Gremlin API in Azure Cosmos DB

A graph computing framework called the Gremlin API is built on Apache TinkerPop. It has automated graph partitioning, automatic indexing, and allows you to elastically scale your database. You can run real-time queries using this API without defining views, secondary indexes, or schema hints because it employs the Gremlin syntax.

MongoDB API in Azure Cosmos DB

The wire protocol of the database is applied to Cosmos DB through the MongoDB API. You can use native MongoDB tools, drivers, and client SDKs because of this. With the help of this API, you may migrate current apps with few changes while ensuring their vendor independence.

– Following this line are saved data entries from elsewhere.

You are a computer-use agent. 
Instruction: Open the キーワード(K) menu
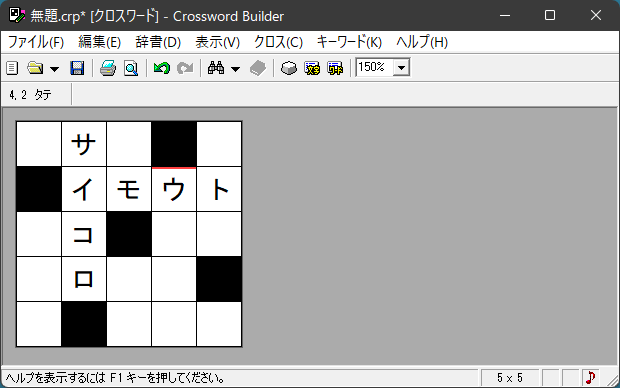pyautogui.click(x=349, y=42)
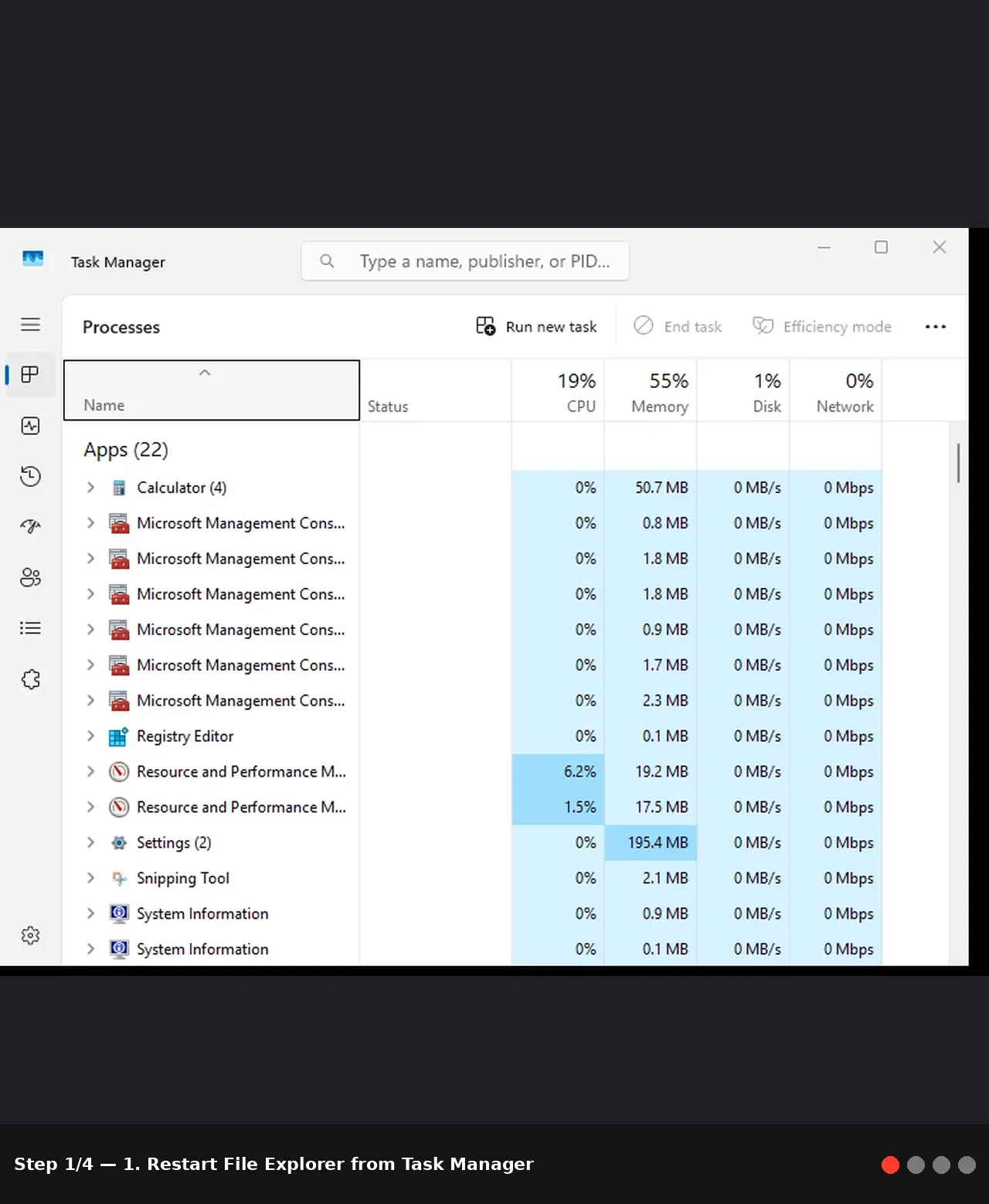
Task: Open the App history page icon
Action: tap(30, 476)
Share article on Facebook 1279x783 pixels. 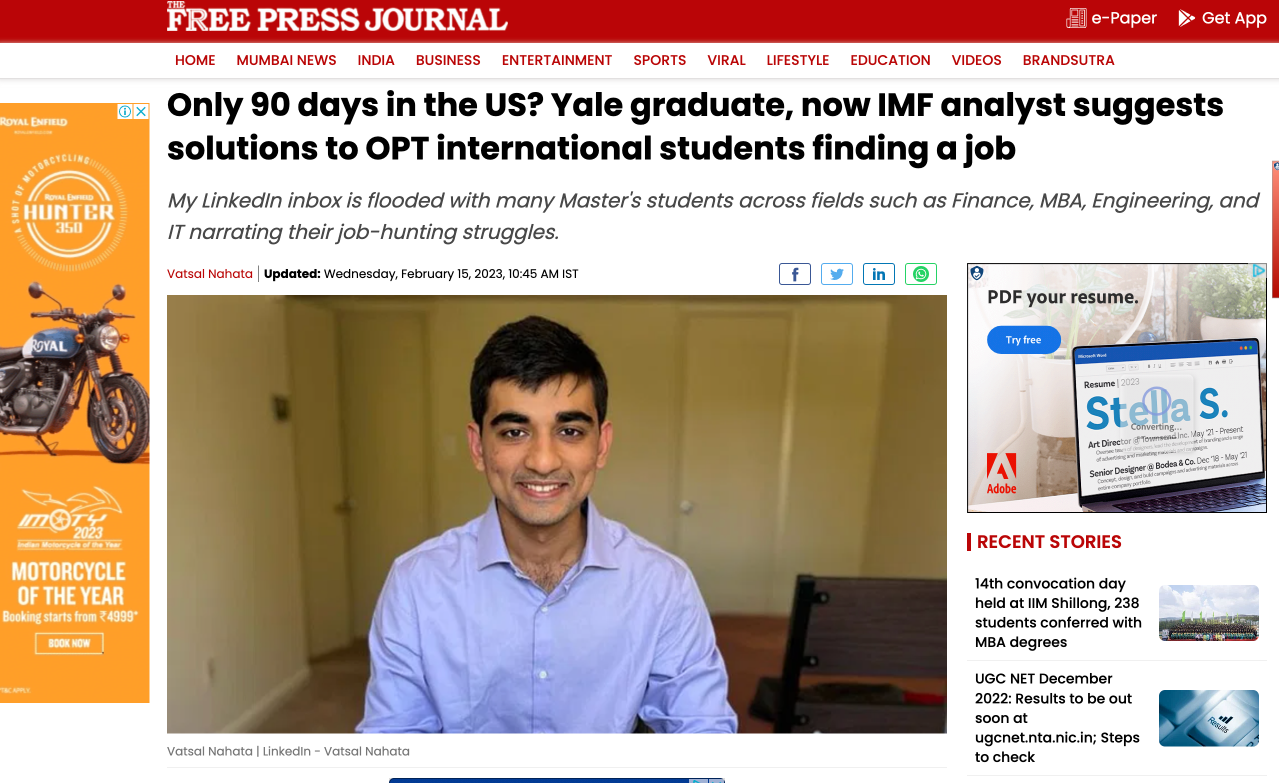click(x=795, y=274)
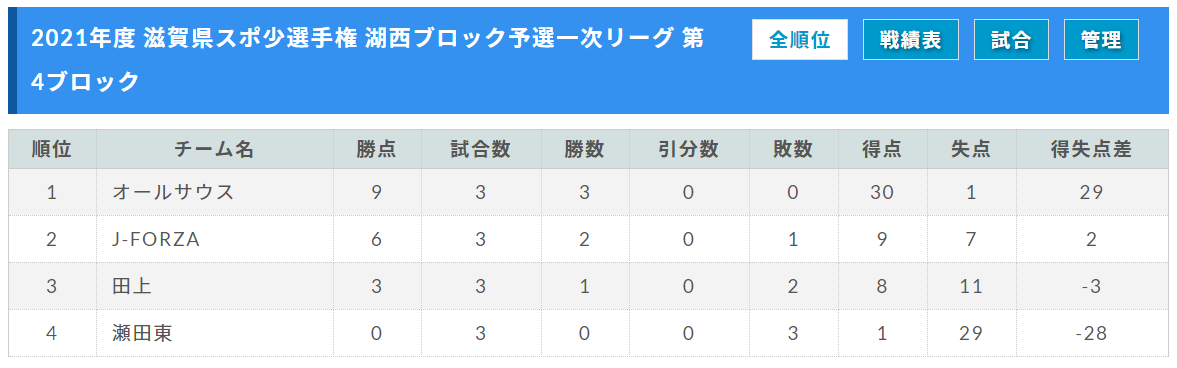Select the 順位 column header

click(52, 149)
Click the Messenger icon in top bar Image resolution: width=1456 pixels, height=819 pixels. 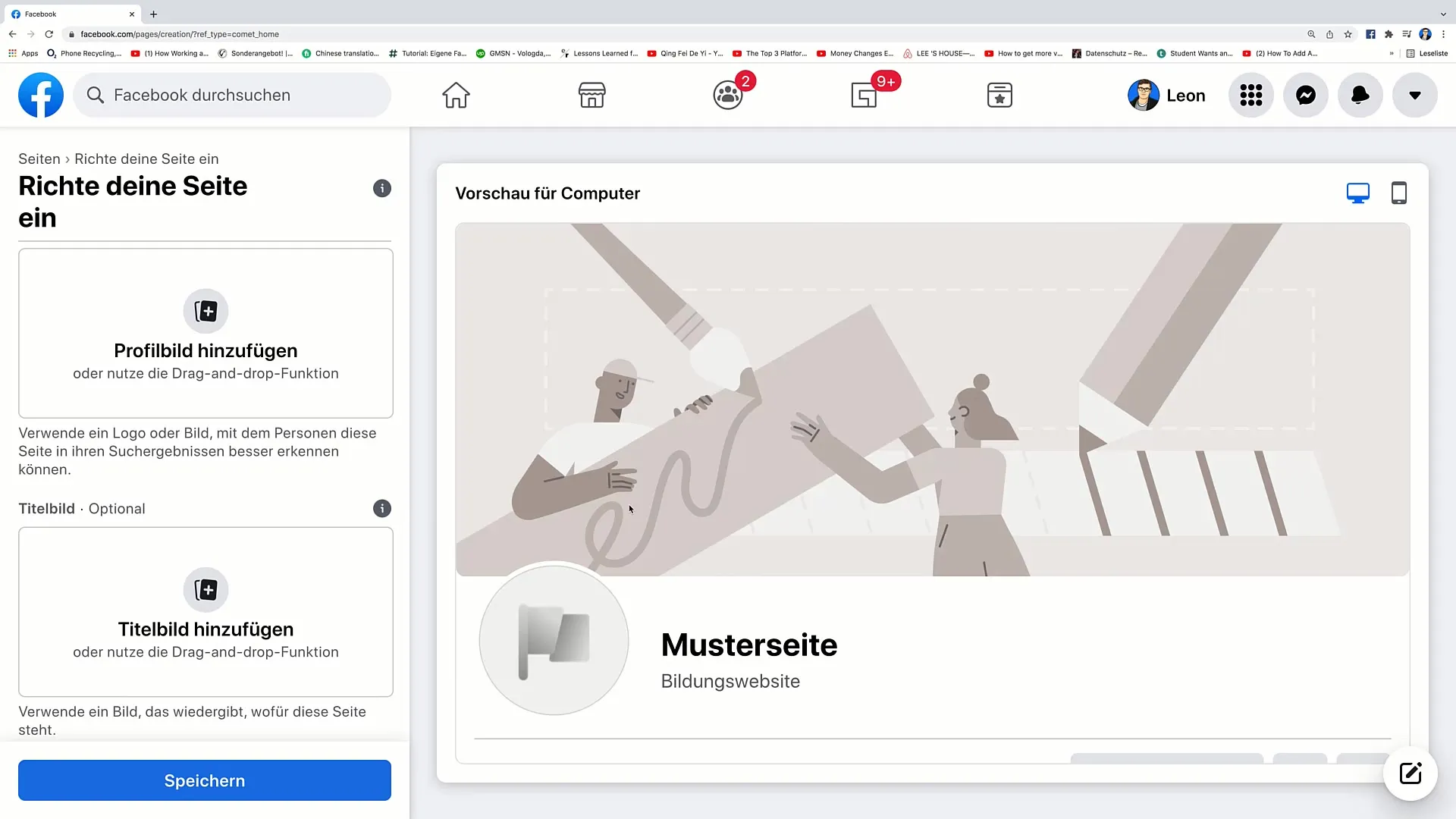pos(1306,95)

Table API in Azure Cosmos DB

With the help of the Table API interface, you can add Cosmos DB functionality to applications created for Azure Table Storage. For instance, dedicated global throughput and millisecond latencies in the single digits. You may move apps using this API without changing the code. This API comes with client SDKs for Java,.NET, Python, Node.js, and Python.

Azure Cosmos DB Cassandra API

You may connect to already-running Cassandra apps and get data using the Cassandra Query Language (CQL) thanks to the Cassandra API. Additionally, this API offers functionality for numerous consistency levels, compliance certifications, and permanent change tracking.